To begin by clarifying the significant issues of identity, the Chechens as a group clearly exhibit substantial differences in culture from the majority population of Russia, and not merely in being an Islamic society. It has been noted that the version of Islam practised in Chechnya is a highly variant form, with emphasis on clan structures and the practice of blood feuding34. Recognised as a distinct “tribe” for thousands of years, and with their own language35, this is a very defined group, who thus probably qualify for “people” status. “Conquered” by Russia only in the 1850s after prolonged fighting, sporadic resistance by Chechen groups has continued ever since, even during the forced exile by Stalin of the entire population36.

It can be seen, then, that there has been no real acceptance by Chechnya of Russian sovereignty, indeed, a clear will to independence is evident from even this short summary of a lengthy tract of history. While some suggestion has been made that Russian dominance could be challenged on the basis of invalid title37, it must be recognised that conquest was a valid basis for the acquisition of territory until 1945, and accordingly this is not a productive exercise. Likewise, the famous clause in the old Soviet constitution empowering its constituent republics to secede is of no help to a rebellious fraction of one of those republics. Any argument for external self-determination rights for Chechnya, and hence for “liberation struggle” status, must rest on one of two grounds38:

  • They are a colony and hence entitled to independence under international law.
  • They are a people, and hence entitled to self-determination of some sort.

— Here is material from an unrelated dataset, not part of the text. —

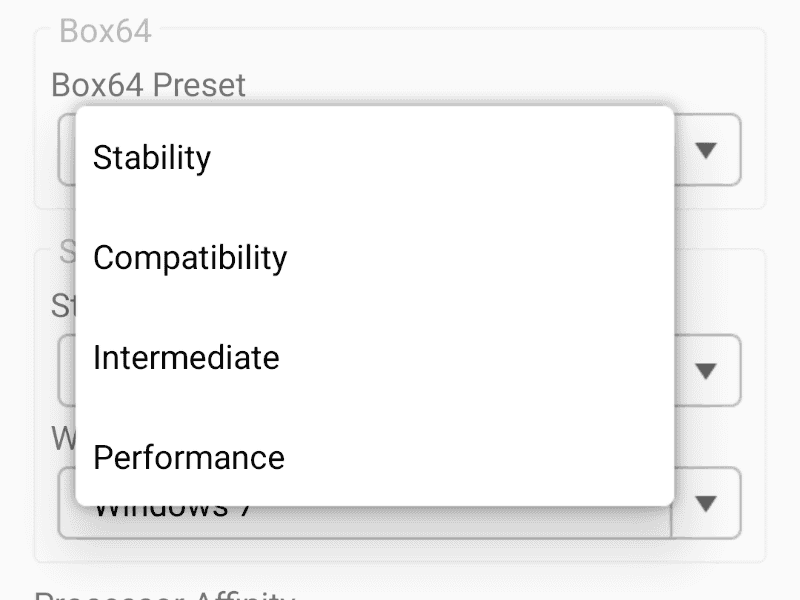Image resolution: width=800 pixels, height=600 pixels.
Task: Click the Processor Affinity label
Action: pyautogui.click(x=165, y=596)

The first question that then arises is simple: are the Chechens a colony? The annexation of Chechnya by Russia occurred at roughly the same time as European colonial expansion, providing an analogy that may be more interesting than legal. Certainly, for most of the history of Russian control, Chechnya has been controlled against its will, by a non-democratic system, the Chechen people at one point even being treated en masse as offenders and deported in their entirety. The situation at least appears to be similar to that of colonialism as it is usually defined, pace the argument that self-determination only applies to people of colour in Africa dominated by Western Europeans39. The only difference really notable is that Chechnya is geographically contiguous with the rest of the Russian Federation whereas the “standard” colonies were not - those territories that were contiguous to European powers without also being powers having been acquired by conquest long before colonialism began.

The law on the subject of colonialism is less than helpful on the importance of non-contiguity, but there is suggestive evidence in the practice of other groups seeking to break away from larger entities. Sinn Fein in Northern Ireland regards British control as colonial, as can clearly be seen evidenced in their repeated attacks on “imperialism”40. The Basque separatists in Spain, however, appear merely to assert self-determination without claiming that they represent a colony. This seems to support the concept of “colonies” being by definition separated from the metropole by blue water. No government, of course, will ever agree that a troubled province represents a colonial situation. It appears that such situations are normally taken as being separate from the mainstream of decolonisation, which perhaps can be taken to purely apply in the “classic” colonial situations at which it was aimed.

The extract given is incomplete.